Faccio spesso questo esempio: se c’è una miniera di carbone è ovvio che c’è la comunità di carbone che dipende, per il benessere economico, da quella miniera. Poi quella miniera chiude, la comunità non avrà un lavoro e avrà le conseguenze sanitarie di quel problema. Quindi tutta la comunità umana si deve prender cura della piccola comunità che deve rinunciare alla miniera di carbone ma questo produrrà effetti sul lavoro.

Tutte le ricerche economiche ci dicono che la sostenibilità produce lavoro, e lavoro buono.

Restando al mare significa che ogni volta che andiamo in spiaggia dobbiamo portare via tutti i nostri rifiuti, anche se in spiaggia ci sono i cestini. Non lasciamoli li, pioggia e vento possono farli uscire e riportarli indietro è un primo elemento concreto, semplice e importante”.
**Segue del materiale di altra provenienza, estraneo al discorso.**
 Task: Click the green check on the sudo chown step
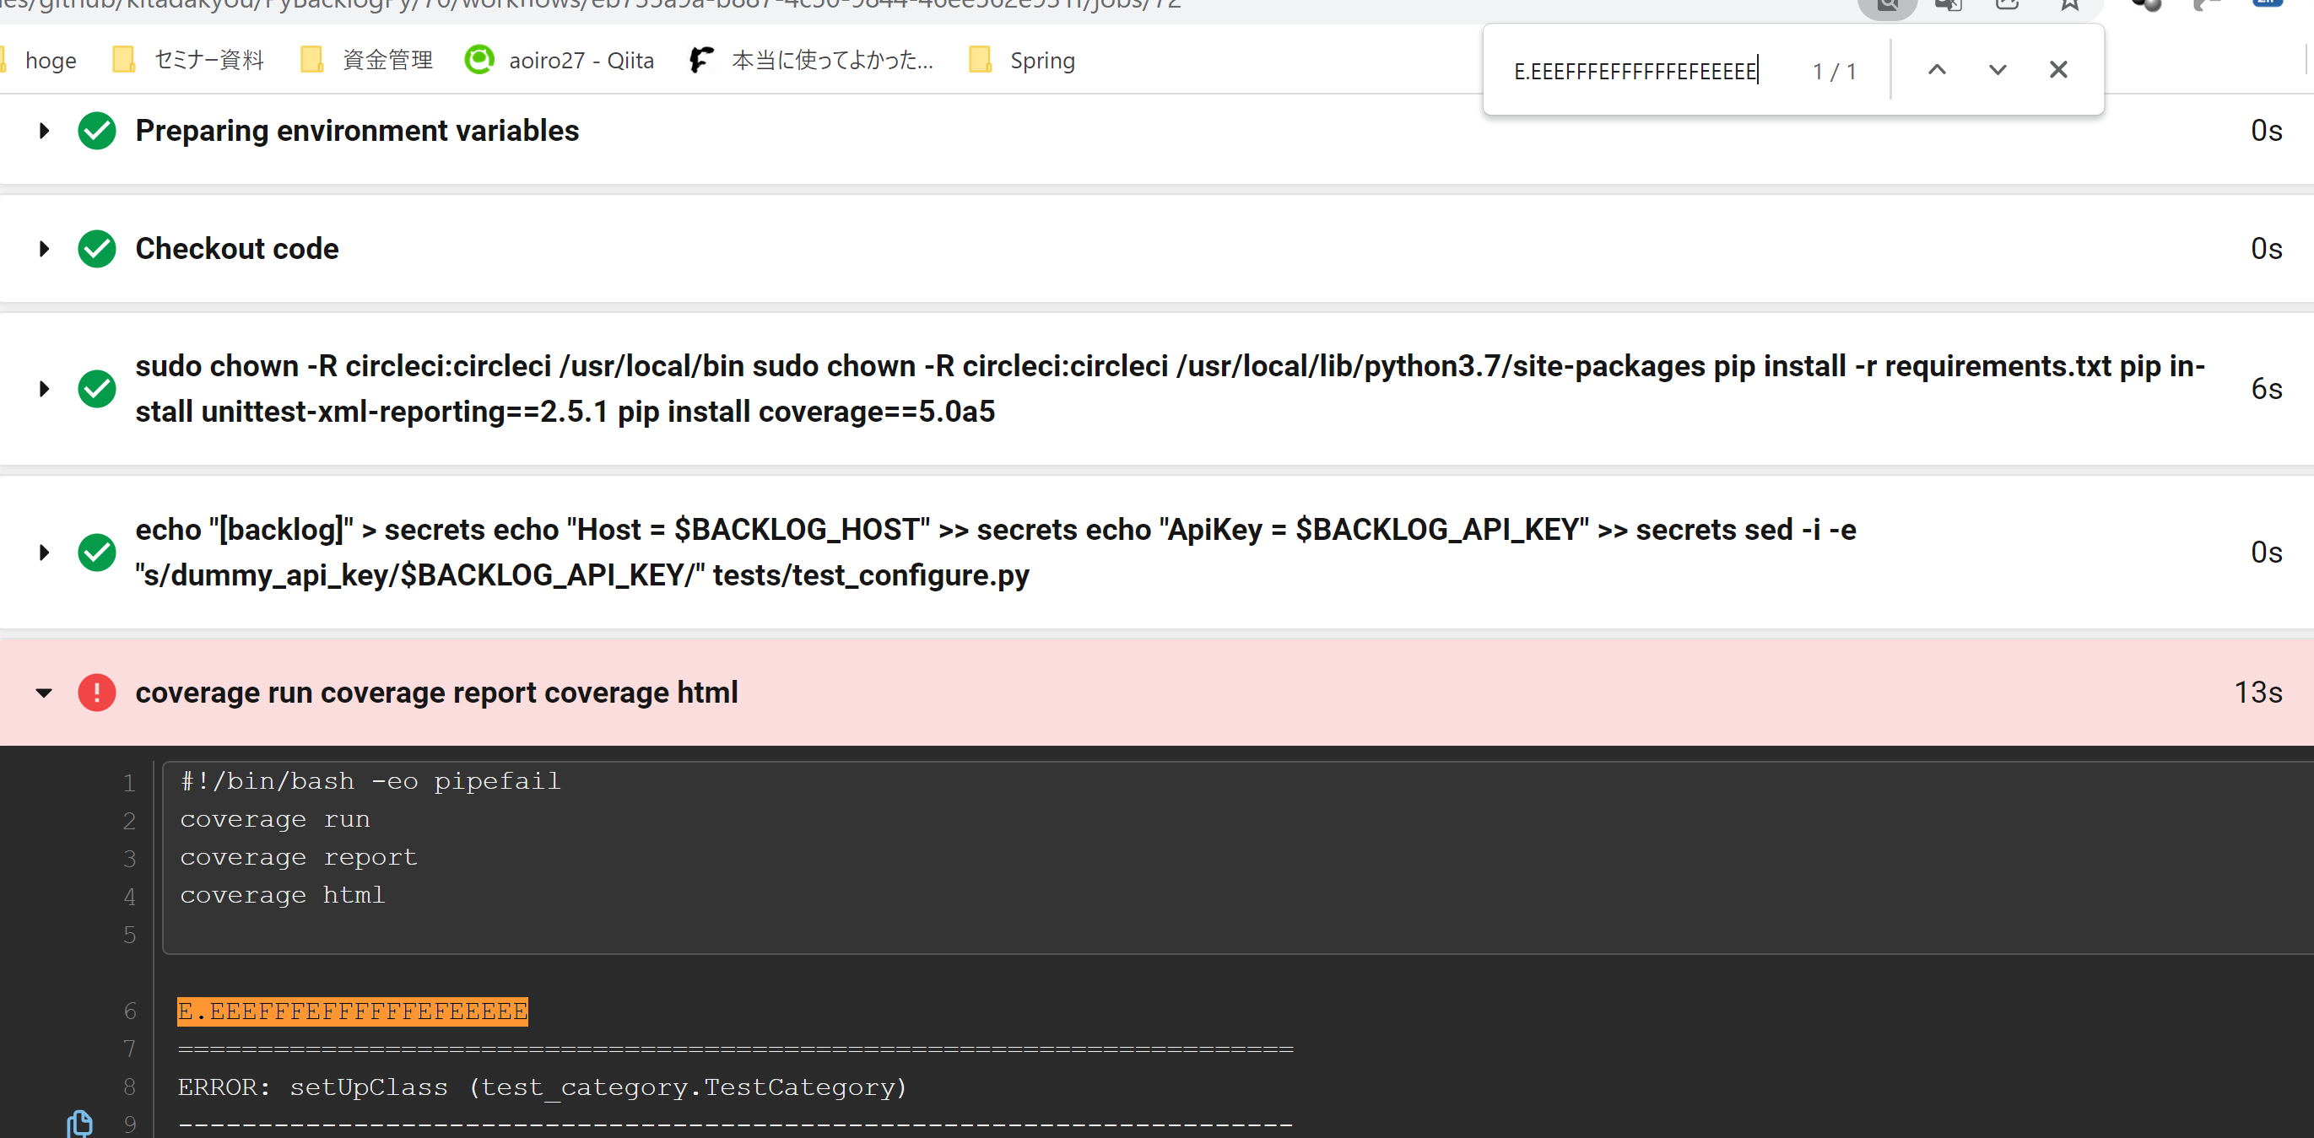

Ma qual è lo stato di salute del mare nel porto di Genova?

Lo spiega Marco Capello, oceanografo dell’Università di Genova: “Dallo studio che abbiamo fatto, analizzando sia acqua sia sedimento sia il contenuto dello stomaco dei pesci, abbiamo visto come ci sia una importante diffusione delle microplastiche”.

Il porto di Genova - continua - è un porto industriale quindi pensare di trovare l’acqua che potremmo trovare in Costa Smeralda sarebbe utopia. Il Porto di Genova, onestamente, abbiamo verificato anche con i colleghi di Arpal, è molto meno inquinato di quanto si possa pensare e questa è una cosa buona. Ci sono cose macroscopiche evidenti: cassette di polistirolo, bottigliette. Ancora, tutto ciò che succede nelle nostre strade finisce in porto, non è un qualche cosa di negativo. Genova, ribadisco, è una città industriale e in questo caso ha quello che ci si aspetta: un po’ di inquinamento e non può essere altrimenti. Facciamo tutto come si deve ma qualcosa scappa. Le piene del Bisagno si portano giù tutto quello che è nella valle, poi troviamo tutto nel porto. Le correnti delle acque spingono tutto li e così il porto sembra molto più inquinanti di quello che non è”.

Ma cosa fare: “Innanzitutto potremmo essere un pochino più accorti quando utilizziamo le varie cose. Portarci a casa quello che produciamo è una cosa fondamentale. Talmente semplice che a volte sembra quasi banale proporlo. Questo è il consiglio che posso dare.

Facciamo progetti di ricerca, verifichiamo quello che accade, abbiamo tanti numeri però poi i numeri, se non vengono resi utili sono fini alla ricerca e basta. E’ come giocare a Tetris, incastriamo tutti i pezzi e il gioco va avanti in modo utile e intelligente”.